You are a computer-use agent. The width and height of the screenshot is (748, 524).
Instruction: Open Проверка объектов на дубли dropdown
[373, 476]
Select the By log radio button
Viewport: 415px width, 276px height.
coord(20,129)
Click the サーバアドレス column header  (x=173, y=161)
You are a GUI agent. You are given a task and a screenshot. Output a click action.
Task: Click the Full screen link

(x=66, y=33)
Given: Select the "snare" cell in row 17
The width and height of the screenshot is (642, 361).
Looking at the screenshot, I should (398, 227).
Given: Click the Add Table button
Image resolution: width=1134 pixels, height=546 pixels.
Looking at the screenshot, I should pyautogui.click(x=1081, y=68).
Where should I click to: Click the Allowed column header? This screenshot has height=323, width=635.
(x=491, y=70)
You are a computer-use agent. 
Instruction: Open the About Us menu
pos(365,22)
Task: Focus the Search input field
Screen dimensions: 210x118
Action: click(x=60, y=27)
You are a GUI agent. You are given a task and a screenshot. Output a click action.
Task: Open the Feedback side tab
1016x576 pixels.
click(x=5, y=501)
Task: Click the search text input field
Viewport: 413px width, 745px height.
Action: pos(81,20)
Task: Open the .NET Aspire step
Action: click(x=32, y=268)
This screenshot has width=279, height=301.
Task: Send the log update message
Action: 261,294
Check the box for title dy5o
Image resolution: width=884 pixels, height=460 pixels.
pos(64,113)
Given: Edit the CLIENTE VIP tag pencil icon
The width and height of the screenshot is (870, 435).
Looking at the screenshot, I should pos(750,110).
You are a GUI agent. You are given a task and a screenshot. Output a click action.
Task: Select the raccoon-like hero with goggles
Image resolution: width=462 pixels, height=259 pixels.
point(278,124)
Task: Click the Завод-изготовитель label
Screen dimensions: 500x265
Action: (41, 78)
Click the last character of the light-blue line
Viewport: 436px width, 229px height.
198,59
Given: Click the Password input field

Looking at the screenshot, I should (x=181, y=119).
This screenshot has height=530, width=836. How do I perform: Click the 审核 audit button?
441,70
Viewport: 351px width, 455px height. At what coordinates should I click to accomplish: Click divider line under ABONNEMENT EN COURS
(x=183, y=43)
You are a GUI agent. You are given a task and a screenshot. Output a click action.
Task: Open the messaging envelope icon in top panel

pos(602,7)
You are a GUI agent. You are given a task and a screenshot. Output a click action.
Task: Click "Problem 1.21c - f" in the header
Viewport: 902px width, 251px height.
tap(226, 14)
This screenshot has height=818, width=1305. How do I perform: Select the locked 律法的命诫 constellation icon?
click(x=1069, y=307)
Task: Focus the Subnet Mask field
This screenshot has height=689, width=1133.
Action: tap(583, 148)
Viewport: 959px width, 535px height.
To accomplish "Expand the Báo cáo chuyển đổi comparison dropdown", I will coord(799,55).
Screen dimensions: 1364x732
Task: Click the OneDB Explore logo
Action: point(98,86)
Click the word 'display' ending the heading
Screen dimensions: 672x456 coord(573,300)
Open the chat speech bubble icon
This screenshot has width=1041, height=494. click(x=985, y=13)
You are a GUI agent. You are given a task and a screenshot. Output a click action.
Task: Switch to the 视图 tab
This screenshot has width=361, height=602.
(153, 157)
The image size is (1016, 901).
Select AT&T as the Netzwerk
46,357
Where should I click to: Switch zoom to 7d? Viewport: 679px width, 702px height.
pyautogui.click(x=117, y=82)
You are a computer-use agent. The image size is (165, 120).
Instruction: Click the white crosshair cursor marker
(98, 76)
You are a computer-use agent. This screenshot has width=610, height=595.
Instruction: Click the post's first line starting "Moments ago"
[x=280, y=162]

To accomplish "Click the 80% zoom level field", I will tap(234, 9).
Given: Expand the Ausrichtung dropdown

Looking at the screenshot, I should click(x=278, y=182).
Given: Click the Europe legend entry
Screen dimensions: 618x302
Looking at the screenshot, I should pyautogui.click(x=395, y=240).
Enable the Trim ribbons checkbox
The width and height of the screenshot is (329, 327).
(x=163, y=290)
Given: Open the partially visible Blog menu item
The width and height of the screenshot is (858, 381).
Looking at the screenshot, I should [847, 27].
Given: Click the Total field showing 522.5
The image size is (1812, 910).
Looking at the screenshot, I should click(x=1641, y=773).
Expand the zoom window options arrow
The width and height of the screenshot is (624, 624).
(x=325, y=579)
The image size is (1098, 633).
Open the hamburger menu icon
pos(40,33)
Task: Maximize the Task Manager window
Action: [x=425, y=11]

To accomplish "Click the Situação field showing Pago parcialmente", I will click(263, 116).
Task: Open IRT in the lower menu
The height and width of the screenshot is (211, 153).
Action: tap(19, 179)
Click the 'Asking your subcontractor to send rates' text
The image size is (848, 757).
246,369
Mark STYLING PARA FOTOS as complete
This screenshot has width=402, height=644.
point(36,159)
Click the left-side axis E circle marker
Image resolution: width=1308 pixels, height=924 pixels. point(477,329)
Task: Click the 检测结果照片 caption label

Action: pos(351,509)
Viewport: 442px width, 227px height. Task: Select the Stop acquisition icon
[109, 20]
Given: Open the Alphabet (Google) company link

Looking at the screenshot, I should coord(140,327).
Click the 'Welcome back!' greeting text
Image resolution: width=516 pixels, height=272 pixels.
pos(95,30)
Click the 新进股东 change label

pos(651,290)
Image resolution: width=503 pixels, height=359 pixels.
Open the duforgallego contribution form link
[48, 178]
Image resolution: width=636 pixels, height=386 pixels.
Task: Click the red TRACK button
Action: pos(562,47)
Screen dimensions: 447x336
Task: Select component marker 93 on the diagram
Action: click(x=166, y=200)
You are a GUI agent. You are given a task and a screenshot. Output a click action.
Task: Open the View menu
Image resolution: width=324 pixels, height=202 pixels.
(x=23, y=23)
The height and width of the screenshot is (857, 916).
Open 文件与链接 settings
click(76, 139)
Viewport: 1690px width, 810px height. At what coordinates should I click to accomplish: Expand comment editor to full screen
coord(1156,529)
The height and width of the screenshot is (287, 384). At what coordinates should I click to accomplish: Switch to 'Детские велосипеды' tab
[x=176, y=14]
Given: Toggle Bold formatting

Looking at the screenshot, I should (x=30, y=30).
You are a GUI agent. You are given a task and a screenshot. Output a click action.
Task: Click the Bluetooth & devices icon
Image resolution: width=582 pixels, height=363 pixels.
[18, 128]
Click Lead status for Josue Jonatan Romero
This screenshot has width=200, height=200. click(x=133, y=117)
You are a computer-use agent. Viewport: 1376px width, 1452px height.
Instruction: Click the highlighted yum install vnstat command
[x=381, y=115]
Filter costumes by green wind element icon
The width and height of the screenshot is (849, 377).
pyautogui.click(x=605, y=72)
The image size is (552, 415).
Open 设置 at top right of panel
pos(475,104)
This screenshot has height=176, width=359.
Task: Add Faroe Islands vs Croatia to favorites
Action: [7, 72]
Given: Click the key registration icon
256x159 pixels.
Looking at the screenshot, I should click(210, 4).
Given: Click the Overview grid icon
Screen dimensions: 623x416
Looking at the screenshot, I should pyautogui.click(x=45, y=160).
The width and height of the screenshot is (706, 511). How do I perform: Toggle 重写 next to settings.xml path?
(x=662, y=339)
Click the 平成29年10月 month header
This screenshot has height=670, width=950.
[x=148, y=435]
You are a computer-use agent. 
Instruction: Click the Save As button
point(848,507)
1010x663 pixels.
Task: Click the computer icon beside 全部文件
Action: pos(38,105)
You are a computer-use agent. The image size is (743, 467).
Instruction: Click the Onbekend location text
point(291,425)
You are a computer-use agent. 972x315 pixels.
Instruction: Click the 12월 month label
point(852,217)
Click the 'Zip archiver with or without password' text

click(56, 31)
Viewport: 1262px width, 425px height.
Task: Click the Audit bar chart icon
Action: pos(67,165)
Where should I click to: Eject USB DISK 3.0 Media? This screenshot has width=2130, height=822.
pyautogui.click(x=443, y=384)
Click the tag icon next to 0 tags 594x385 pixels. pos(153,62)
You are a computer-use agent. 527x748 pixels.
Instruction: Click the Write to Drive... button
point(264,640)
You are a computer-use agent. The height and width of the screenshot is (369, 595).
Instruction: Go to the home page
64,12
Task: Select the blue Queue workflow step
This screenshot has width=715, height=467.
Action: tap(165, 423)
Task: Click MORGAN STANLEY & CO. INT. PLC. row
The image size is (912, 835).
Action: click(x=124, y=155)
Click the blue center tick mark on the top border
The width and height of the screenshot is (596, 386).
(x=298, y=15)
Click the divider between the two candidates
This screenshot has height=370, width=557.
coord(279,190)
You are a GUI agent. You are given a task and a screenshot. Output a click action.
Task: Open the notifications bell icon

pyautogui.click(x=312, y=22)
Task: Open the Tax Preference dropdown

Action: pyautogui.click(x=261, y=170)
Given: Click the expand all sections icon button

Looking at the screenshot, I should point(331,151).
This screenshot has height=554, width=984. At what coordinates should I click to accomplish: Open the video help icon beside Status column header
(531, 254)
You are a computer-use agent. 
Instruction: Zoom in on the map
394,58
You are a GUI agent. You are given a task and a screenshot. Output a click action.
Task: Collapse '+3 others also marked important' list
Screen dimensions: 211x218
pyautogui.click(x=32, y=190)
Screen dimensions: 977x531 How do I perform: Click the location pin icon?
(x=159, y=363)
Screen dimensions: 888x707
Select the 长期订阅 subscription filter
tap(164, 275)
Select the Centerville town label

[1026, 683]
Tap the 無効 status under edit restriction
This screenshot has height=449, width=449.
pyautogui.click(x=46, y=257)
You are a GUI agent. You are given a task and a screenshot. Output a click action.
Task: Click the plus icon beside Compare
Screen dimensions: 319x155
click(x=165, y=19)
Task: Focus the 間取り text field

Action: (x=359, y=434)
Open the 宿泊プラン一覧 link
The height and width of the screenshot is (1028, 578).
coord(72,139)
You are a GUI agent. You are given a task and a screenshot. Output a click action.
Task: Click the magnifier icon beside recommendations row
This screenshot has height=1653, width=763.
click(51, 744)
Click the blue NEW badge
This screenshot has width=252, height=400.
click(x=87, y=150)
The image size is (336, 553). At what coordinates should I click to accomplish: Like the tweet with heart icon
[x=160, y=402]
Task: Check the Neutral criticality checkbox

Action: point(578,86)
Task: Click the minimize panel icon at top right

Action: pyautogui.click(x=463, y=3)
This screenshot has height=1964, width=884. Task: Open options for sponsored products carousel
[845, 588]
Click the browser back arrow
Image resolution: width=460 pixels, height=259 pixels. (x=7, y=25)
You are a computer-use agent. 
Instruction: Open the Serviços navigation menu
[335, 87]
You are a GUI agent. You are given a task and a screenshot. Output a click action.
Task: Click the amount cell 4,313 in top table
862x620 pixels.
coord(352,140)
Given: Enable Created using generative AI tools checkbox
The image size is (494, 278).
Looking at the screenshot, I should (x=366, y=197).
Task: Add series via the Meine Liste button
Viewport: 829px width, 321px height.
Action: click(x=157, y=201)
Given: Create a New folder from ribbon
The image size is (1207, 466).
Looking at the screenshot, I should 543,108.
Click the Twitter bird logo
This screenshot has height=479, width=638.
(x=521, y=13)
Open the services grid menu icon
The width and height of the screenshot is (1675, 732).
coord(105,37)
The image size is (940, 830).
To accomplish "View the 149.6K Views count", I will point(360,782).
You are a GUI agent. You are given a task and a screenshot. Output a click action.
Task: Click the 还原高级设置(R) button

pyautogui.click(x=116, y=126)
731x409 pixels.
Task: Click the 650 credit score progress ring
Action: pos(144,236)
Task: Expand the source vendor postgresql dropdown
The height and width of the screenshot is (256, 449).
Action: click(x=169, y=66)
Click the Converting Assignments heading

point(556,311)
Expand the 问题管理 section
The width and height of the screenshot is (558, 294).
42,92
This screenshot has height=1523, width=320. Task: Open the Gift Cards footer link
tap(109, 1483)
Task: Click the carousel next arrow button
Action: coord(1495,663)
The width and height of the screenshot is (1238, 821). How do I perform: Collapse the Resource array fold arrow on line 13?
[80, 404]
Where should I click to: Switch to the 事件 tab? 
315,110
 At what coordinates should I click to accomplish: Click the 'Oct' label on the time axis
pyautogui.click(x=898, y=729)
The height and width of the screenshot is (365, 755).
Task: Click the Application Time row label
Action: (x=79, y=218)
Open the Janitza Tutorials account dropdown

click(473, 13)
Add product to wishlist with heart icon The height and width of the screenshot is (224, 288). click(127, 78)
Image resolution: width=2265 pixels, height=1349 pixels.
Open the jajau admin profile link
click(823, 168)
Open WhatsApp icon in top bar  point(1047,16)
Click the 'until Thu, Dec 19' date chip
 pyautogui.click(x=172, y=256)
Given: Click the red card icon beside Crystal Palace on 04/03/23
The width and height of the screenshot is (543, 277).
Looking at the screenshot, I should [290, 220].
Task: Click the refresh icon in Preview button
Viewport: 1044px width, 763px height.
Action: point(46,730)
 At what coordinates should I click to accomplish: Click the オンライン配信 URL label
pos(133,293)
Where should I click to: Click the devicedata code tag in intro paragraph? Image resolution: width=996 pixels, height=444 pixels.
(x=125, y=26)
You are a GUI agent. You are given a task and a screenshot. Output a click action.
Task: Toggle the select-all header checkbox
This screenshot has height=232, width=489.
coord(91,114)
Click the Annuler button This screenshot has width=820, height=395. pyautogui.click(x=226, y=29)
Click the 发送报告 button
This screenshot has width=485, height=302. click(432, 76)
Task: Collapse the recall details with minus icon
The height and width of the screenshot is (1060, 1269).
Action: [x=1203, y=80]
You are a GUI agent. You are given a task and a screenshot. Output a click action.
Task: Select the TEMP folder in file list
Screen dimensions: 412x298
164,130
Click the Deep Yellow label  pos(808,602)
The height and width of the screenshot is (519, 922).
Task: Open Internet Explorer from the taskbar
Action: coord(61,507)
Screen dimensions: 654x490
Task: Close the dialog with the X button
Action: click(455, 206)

------------------------------------

Pick each line holding "cell" out of the entries above and return it.

▸ **Solved exercise**:
Given: Select the "snare" cell in row 17
Task: Click the amount cell 4,313 in top table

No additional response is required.